CE: I was going to say a similar thing about the energy. It’s insane. Every time for the past, honestly months, I open my phone, every single click is Amplify, Amplify, Amplify. This is the biggest event that MICA’s had publicly since the pandemic so it really is an opportunity for everyone to get back together. Some of the designers are having our friends be the models so it’s just a big party at the end of the day. We’re all just hanging out. We’re just performing, having fun. It’s just so great.

VS: Most of my pieces I made during the pandemic and because my immune system is crap, I couldn’t get anyone to model for me so I made the pieces to fit myself. As a result, all of my pieces are my size and my friends are not all my size, so I had to find new models. When I put out the model call to the MICA community, I had eight people show up for me that I did not know at all. We’re a little family now. It makes me so happy because everyone is sweet and so kind and we all get along with each other. We’re probably gonna have a picnic after this.

Is there anything else you feel like you want to say about the show or your work?

ARJ: Despite outside perception, the show is not fiber department specific and it really does encapsulate so many other departments like graphic design and the photo department. Inter-department collaboration is such a big part of putting this on.

VS: I also it’s important to remember that this is all extracurricular. We’re all full-time students who probably also have jobs. Everyone in this show has committed so much time to making it so beautiful. I think that aspect is really important because it just shows the determination of the models, the designers, of the student tech teams, the graphic design students, everybody decided they were going to do this for the love for fashion. There’s a love for expressing ourselves through this mode. 

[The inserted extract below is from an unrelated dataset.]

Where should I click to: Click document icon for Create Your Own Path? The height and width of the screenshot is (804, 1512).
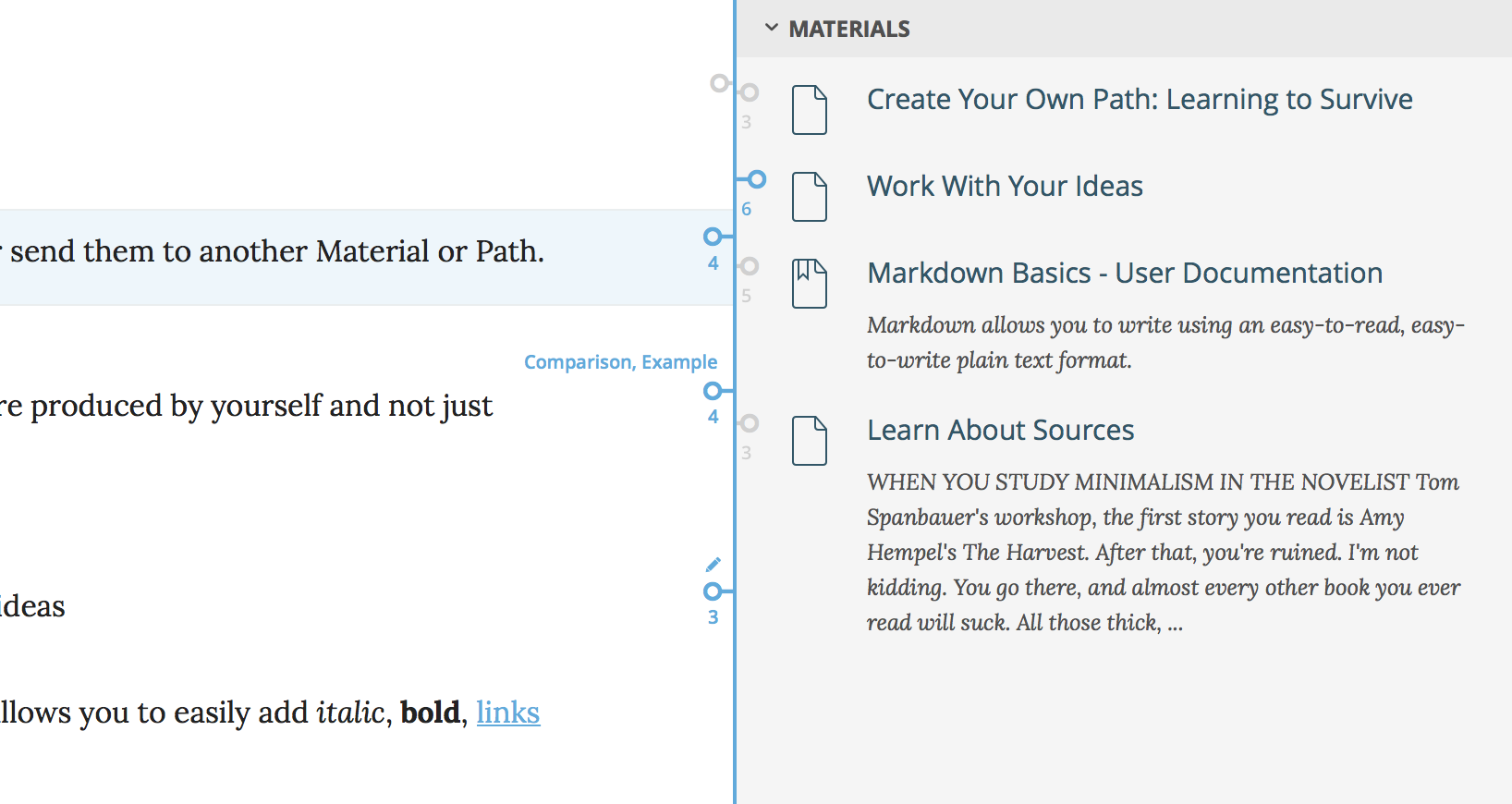coord(809,110)
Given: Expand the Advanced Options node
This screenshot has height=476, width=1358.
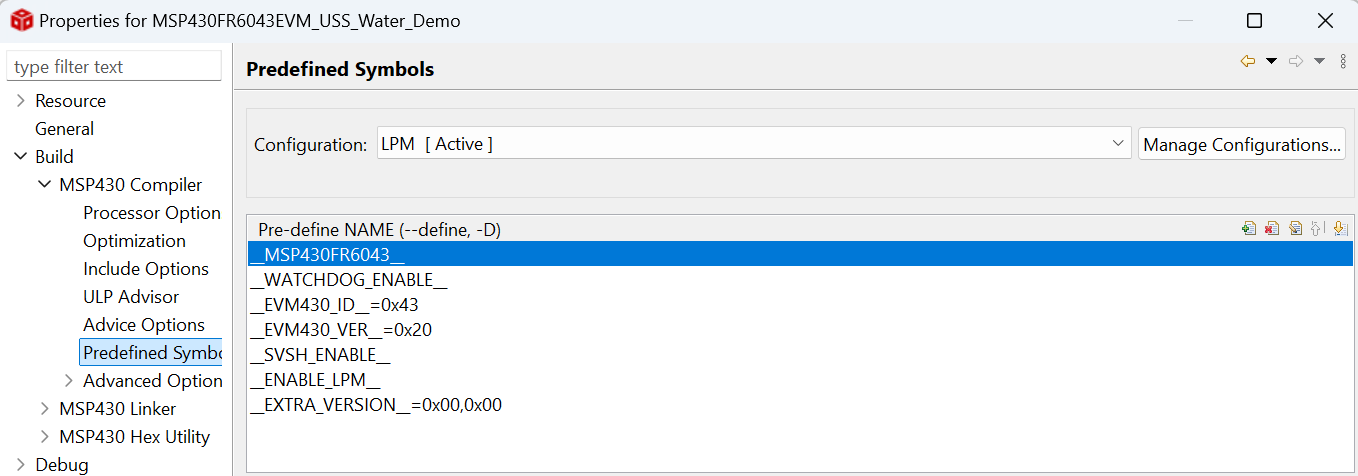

CE: For me personally, I’m a GFA major. So that means I’m gonna make a video, I’m gonna make music, I’m gonna make looks, I’m gonna make a performance. I’m gonna do it all. It was a really good opportunity to get my fingers in everything. Now I know how to make a cue sheet, I know how to direct lighting. Now I know how to organize all these people and I think it really speaks to the MICA community as well. The amount of people that are involved is astronomical. It is super cheesy, but it’s super unifying to see.